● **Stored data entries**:
____

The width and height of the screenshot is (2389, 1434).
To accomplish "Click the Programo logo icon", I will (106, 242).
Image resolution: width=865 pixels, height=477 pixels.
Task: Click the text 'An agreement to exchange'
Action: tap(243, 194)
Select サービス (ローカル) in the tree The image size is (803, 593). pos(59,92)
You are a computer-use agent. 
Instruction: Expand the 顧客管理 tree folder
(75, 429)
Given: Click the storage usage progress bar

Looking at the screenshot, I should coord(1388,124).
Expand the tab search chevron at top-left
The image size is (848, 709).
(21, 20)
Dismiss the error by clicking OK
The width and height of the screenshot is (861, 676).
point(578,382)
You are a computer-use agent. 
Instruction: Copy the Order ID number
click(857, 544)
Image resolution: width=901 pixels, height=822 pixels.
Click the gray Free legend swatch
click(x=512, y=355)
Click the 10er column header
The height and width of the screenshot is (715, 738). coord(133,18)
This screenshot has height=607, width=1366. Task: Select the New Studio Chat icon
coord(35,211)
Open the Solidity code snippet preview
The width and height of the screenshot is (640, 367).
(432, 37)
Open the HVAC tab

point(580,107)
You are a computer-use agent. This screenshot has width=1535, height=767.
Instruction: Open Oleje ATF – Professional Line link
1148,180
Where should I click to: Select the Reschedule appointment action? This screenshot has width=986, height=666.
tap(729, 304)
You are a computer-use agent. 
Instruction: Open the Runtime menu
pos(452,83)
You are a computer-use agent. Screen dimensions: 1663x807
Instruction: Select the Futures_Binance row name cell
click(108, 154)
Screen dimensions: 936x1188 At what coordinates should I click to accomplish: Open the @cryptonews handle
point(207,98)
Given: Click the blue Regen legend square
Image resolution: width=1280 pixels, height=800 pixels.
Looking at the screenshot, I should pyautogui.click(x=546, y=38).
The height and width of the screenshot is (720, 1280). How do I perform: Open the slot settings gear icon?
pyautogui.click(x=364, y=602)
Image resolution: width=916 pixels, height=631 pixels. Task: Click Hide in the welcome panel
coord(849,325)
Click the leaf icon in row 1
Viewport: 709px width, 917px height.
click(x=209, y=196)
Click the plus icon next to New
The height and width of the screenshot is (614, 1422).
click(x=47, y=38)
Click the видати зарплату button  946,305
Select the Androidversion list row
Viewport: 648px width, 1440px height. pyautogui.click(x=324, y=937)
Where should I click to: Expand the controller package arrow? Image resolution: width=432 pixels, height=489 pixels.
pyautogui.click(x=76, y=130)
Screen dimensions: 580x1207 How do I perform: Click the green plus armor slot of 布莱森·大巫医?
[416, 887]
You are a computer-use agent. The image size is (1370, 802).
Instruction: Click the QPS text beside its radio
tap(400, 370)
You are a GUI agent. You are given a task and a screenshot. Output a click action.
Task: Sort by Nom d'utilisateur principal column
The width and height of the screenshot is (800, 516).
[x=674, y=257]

____

● **PROBLEM**:
The full set of entries above should be given again exactly.

● **ANSWER AREA**:
The width and height of the screenshot is (2389, 1434).
To accomplish "Click the Programo logo icon", I will (106, 242).
Image resolution: width=865 pixels, height=477 pixels.
Task: Click the text 'An agreement to exchange'
Action: tap(243, 194)
Select サービス (ローカル) in the tree The image size is (803, 593). pos(59,92)
You are a computer-use agent. 
Instruction: Expand the 顧客管理 tree folder
(75, 429)
Given: Click the storage usage progress bar

Looking at the screenshot, I should coord(1388,124).
Expand the tab search chevron at top-left
The image size is (848, 709).
(21, 20)
Dismiss the error by clicking OK
The width and height of the screenshot is (861, 676).
point(578,382)
You are a computer-use agent. 
Instruction: Copy the Order ID number
click(857, 544)
Image resolution: width=901 pixels, height=822 pixels.
Click the gray Free legend swatch
click(x=512, y=355)
Click the 10er column header
The height and width of the screenshot is (715, 738). coord(133,18)
This screenshot has height=607, width=1366. Task: Select the New Studio Chat icon
coord(35,211)
Open the Solidity code snippet preview
The width and height of the screenshot is (640, 367).
(432, 37)
Open the HVAC tab

point(580,107)
You are a computer-use agent. This screenshot has width=1535, height=767.
Instruction: Open Oleje ATF – Professional Line link
1148,180
Where should I click to: Select the Reschedule appointment action? This screenshot has width=986, height=666.
tap(729, 304)
You are a computer-use agent. 
Instruction: Open the Runtime menu
pos(452,83)
You are a computer-use agent. Screen dimensions: 1663x807
Instruction: Select the Futures_Binance row name cell
click(108, 154)
Screen dimensions: 936x1188 At what coordinates should I click to accomplish: Open the @cryptonews handle
point(207,98)
Given: Click the blue Regen legend square
Image resolution: width=1280 pixels, height=800 pixels.
Looking at the screenshot, I should pyautogui.click(x=546, y=38).
The height and width of the screenshot is (720, 1280). How do I perform: Open the slot settings gear icon?
pyautogui.click(x=364, y=602)
Image resolution: width=916 pixels, height=631 pixels. Task: Click Hide in the welcome panel
coord(849,325)
Click the leaf icon in row 1
Viewport: 709px width, 917px height.
click(x=209, y=196)
Click the plus icon next to New
The height and width of the screenshot is (614, 1422).
click(x=47, y=38)
Click the видати зарплату button  946,305
Select the Androidversion list row
Viewport: 648px width, 1440px height. pyautogui.click(x=324, y=937)
Where should I click to: Expand the controller package arrow? Image resolution: width=432 pixels, height=489 pixels.
pyautogui.click(x=76, y=130)
Screen dimensions: 580x1207 How do I perform: Click the green plus armor slot of 布莱森·大巫医?
[416, 887]
You are a computer-use agent. The image size is (1370, 802).
Instruction: Click the QPS text beside its radio
tap(400, 370)
You are a GUI agent. You are given a task and a screenshot. Output a click action.
Task: Sort by Nom d'utilisateur principal column
The width and height of the screenshot is (800, 516).
[x=674, y=257]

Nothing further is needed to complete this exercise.